Tamara Chagayeva, a well-known Chechen translator, said few adults were literate in the language, and only 10 to 15 per cent of people living in Chechnya were able to read and write in the national language.



“Since our mother tongue is regarded as a state language, we ought to have a state policy for it,” she said. “The idea of preserving the mother tongue should be part of each family.”



“I think our neighbours are in a better situation as far as the use and development of their languages is concerned,” complained Chagayeva, referring to other North Caucasian ethnic groups which she said had a much better record. Very few works of world literature have been translated into Chechen, she added.



Chechnya should take note of the situation in Tatarstan, she said. “The Tatars, who are Russia’s second-largest nation, have over 50 magazines in their mother tongue, some 130 newspapers and nine theatres,” she said. “And most of this has been achieved over the past 15 to 20 years. We are the third-largest nation of Russia - what have we done with our language?”

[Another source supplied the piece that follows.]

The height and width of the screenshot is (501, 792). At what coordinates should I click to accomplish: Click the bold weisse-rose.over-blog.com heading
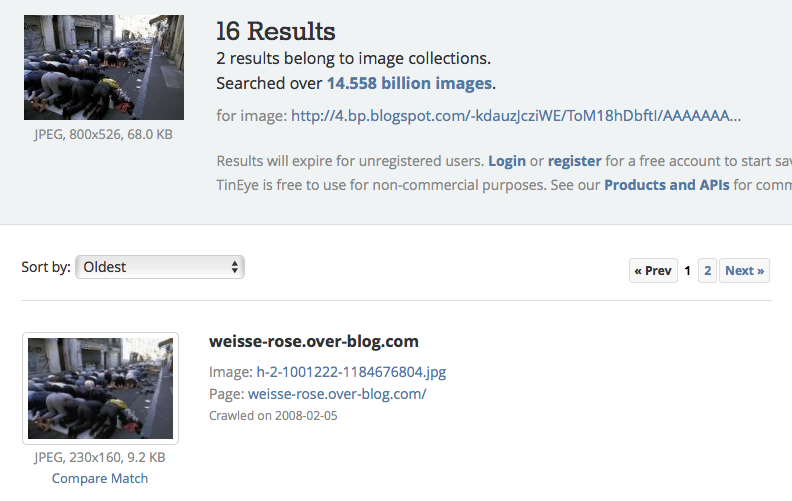313,341
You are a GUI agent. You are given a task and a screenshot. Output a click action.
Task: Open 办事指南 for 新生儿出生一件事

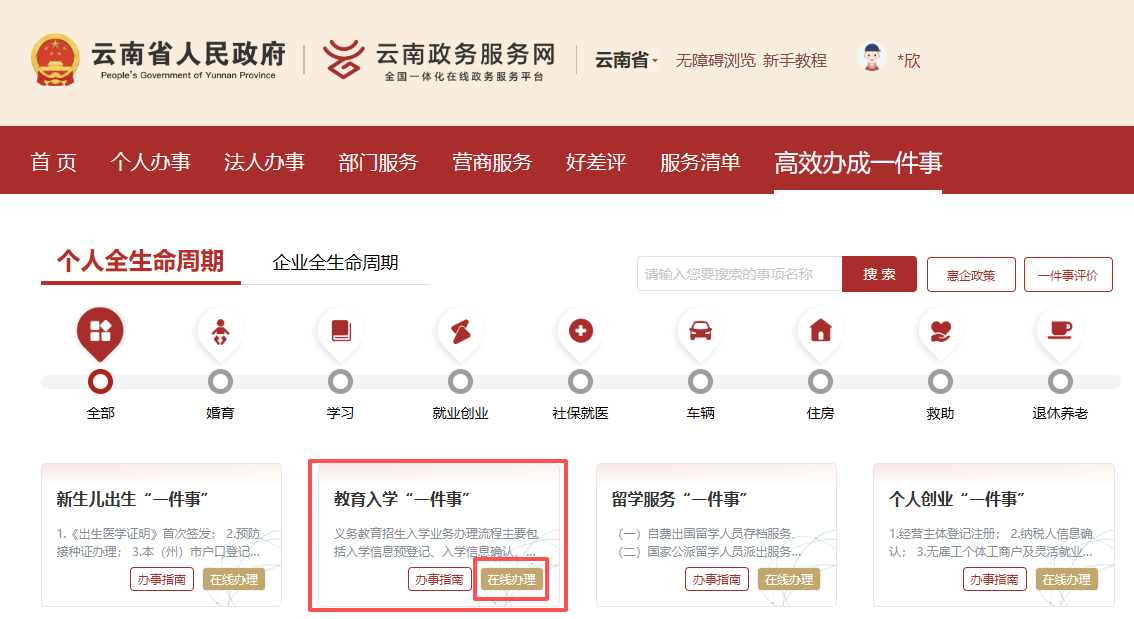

Zulai Demelkhanova, 75, who lives in Grozny, said she had many grandchildren at school and she favoured Chechen as the language of instruction. “Our children don’t go to kindergartens, they hear Russian only on TV, which they don’t watch very often,” she said. “Naturally, it will be hard for them to study in Russian from year one, whereas [if they are taught in Chechen] they will have a better chance of mastering the curriculum.”



Demelkhanova recalled her own childhood, when she says schools taught through the medium of Chechen. “How can a child learn things if he doesn’t understand the language in which they are explained to him?” she said.



At the same time, she expressed concern that the quality of Russian-language instruction would suffer once the new system is put in place. “It’s impossible to find a job or to study without knowing Russian,” she explained.



Ilyas Matsiev is deputy editor of Chechenskoe Obshchestvo newspaper in Grozny.